According to etymologists, the name Perseus derives from the Greek verb for “to waste, ravage, sack, or destroy.” Although Beckmann’s painting evokes references to classical mythology, this grisly scene clearly belongs to the modern world and suggests a personal dream or nightmare. Having been traumatized as a medical orderly during World War I, and after barely surviving yet another world war, Beckmann was confronted in the postwar years with horrors of the Cold War and fears of nuclear annihilation. In his diaries, he called the atom bomb “evil,” but noted, “at least we can protest against the apparent madness of the universe.” He wrote the following in his entry for September 28, 1950: “MacArthur takes Seoul, next he approaches the border [with China], God help us, now the last world war is coming.”
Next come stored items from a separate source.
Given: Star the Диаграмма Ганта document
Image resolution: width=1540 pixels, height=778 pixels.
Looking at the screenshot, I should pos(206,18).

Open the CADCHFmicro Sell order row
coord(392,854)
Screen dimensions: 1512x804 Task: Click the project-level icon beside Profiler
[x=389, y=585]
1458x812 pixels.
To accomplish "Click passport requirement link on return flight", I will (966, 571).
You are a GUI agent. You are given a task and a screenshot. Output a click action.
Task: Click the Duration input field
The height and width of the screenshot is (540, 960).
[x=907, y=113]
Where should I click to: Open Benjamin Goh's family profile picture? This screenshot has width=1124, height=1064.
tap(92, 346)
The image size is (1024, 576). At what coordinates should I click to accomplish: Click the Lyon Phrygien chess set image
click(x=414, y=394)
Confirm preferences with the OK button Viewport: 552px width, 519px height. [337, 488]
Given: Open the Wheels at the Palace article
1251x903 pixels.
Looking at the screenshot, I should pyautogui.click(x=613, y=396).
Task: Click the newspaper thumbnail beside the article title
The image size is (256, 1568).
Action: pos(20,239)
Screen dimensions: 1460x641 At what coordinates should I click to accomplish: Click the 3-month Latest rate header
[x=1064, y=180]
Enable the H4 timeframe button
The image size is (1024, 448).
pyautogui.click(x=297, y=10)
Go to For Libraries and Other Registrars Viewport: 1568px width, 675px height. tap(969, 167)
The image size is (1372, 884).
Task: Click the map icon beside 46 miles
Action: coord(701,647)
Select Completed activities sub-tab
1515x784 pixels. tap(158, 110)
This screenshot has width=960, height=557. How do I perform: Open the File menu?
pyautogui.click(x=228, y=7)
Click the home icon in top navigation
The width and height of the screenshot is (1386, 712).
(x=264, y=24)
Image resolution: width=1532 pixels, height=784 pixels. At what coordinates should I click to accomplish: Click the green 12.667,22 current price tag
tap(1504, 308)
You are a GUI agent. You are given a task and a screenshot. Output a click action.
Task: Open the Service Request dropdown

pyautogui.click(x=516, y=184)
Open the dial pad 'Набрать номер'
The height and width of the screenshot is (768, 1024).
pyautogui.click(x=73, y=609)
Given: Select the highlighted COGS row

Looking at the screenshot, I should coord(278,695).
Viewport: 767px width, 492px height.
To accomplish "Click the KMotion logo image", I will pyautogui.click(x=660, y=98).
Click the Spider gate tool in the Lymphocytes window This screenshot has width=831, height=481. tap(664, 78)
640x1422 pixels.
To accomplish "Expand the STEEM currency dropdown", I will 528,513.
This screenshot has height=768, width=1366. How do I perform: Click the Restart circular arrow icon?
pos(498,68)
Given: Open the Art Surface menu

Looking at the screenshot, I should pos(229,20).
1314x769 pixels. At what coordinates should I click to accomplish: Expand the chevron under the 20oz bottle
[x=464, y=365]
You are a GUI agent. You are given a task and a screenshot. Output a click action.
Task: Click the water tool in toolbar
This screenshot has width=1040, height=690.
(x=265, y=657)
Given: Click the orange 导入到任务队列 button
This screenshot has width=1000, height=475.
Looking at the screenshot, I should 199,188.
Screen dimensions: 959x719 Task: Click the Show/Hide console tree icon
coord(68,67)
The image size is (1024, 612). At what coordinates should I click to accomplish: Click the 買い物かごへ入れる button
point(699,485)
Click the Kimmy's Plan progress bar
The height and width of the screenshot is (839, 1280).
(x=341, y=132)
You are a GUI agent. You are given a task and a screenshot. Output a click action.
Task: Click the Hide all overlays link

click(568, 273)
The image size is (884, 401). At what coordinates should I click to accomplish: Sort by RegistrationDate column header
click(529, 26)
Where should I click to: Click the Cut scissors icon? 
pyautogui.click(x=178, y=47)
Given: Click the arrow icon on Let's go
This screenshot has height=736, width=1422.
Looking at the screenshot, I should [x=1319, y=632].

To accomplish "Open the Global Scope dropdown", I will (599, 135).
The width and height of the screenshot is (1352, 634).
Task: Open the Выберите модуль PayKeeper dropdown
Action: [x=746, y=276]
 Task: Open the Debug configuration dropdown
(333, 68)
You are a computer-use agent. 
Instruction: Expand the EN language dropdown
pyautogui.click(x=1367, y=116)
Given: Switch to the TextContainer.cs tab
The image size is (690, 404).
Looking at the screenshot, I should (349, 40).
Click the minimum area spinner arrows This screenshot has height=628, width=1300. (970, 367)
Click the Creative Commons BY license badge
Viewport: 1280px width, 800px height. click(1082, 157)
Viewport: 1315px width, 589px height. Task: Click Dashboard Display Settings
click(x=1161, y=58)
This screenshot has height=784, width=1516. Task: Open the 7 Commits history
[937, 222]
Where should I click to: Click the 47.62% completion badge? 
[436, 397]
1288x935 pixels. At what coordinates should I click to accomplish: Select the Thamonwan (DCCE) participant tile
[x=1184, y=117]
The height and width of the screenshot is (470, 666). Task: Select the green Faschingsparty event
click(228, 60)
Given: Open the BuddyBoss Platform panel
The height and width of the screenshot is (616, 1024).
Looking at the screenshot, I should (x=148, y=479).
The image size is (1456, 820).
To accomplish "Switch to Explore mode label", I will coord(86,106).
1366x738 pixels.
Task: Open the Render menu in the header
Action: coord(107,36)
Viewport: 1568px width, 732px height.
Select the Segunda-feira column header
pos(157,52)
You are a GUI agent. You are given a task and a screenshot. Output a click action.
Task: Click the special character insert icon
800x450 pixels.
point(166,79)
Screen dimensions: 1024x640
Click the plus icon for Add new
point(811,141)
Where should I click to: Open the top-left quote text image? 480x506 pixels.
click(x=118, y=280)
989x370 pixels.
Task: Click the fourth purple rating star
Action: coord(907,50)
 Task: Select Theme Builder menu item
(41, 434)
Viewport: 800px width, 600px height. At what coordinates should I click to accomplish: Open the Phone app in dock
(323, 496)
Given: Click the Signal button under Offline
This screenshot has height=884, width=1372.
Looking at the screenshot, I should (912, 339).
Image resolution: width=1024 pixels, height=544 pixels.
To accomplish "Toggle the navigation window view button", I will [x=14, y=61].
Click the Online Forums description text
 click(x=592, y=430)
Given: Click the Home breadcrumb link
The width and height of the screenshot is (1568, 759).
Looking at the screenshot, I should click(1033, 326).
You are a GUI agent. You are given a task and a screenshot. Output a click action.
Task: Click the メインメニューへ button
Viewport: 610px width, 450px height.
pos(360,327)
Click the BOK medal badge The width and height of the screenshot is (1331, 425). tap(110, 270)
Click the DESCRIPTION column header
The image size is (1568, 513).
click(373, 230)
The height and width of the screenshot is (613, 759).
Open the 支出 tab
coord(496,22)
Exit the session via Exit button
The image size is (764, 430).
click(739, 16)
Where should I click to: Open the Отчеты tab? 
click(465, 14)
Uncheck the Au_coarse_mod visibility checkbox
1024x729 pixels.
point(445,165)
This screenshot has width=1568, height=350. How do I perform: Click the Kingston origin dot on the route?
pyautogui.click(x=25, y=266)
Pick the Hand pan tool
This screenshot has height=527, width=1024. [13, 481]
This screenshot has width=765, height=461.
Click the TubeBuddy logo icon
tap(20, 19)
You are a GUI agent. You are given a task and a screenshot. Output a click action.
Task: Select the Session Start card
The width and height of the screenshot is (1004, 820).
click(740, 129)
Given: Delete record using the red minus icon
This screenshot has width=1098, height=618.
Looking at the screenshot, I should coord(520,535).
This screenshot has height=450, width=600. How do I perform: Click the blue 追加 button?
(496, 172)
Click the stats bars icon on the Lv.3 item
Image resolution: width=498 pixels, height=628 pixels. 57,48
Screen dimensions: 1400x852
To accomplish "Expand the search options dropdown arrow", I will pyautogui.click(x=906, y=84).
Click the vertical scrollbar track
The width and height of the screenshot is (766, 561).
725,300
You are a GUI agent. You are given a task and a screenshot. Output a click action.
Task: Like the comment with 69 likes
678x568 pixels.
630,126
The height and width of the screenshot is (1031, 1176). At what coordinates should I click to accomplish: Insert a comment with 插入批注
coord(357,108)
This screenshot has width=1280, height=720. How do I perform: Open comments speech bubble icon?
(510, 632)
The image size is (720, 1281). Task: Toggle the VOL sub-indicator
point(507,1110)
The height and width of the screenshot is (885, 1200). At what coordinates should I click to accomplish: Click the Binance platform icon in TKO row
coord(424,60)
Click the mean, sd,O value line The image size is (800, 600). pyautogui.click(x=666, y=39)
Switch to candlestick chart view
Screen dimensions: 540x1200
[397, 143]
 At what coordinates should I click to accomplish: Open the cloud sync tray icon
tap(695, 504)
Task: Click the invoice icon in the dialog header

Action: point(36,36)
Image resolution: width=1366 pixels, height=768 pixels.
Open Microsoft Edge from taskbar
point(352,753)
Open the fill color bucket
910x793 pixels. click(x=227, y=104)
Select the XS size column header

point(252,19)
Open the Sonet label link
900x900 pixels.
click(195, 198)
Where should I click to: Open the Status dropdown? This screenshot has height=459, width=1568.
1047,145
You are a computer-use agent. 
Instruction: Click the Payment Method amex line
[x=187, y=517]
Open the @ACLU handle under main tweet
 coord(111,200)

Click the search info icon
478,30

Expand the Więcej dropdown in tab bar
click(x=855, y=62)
Beckmann’s bitter social critique emerges in this horrifying image of Perseus, the great warrior, ironically presented wearing a dress and nylon stockings, transforming the Greek warrior into a debauched anti-hero, a counter-myth to standard histories that glamorize military victories, war, and conquest. While Beckmann’s precise intentions are unknown, the painting suggests a commentary on the human propensity toward conflict, violence, and cruelty that erupted with unprecedented furor in the modern age.